Pixel coordinate grounding data:
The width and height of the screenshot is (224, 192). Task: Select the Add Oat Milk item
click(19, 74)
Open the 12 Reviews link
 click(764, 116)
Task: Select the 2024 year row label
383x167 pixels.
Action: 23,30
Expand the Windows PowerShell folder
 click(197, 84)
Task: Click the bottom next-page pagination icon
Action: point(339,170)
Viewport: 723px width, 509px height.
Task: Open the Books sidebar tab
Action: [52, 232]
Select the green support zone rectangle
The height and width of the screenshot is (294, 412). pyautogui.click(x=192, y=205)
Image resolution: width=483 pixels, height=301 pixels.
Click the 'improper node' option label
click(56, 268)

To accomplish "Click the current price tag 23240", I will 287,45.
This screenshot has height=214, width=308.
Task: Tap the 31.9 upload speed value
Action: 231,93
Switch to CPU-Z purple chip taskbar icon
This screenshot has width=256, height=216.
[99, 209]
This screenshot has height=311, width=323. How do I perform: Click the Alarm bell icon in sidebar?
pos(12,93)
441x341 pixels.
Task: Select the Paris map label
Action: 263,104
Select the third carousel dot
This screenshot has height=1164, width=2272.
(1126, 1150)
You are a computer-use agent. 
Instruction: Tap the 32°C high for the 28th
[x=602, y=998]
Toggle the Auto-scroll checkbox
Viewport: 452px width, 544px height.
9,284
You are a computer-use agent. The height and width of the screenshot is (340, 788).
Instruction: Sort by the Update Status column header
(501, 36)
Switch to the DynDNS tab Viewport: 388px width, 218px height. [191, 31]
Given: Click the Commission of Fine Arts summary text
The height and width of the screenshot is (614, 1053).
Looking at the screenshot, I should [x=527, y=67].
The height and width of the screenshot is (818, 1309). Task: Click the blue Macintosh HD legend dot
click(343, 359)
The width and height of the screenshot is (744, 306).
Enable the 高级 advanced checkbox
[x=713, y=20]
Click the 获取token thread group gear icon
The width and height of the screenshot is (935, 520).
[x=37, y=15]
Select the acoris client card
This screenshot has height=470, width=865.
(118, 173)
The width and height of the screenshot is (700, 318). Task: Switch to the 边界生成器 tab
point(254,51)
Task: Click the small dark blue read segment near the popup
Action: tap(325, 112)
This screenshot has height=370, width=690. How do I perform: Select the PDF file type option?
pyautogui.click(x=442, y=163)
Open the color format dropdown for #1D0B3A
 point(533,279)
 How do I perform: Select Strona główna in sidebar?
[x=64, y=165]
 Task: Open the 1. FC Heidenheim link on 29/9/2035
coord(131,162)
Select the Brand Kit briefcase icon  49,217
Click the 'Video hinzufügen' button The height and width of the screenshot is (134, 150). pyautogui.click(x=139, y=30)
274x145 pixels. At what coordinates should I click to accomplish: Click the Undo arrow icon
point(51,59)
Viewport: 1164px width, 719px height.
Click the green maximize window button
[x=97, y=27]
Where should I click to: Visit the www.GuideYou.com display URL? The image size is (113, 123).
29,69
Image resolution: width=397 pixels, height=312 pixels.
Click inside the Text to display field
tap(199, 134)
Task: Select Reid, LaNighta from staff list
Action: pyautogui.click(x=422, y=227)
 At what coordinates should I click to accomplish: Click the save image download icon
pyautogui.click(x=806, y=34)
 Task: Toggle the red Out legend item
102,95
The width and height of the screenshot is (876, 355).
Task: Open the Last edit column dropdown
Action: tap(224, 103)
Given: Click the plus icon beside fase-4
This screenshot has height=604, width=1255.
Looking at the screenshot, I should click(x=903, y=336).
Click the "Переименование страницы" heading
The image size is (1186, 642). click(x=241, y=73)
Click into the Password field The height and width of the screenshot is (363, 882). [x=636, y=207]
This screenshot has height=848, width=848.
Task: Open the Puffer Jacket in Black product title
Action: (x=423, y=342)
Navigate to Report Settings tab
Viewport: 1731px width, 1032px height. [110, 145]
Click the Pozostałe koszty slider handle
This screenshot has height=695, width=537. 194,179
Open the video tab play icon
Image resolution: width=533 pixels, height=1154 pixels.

The problem: The answer should consist only of the number of lines above in which "computer" appears.

Written solution: 2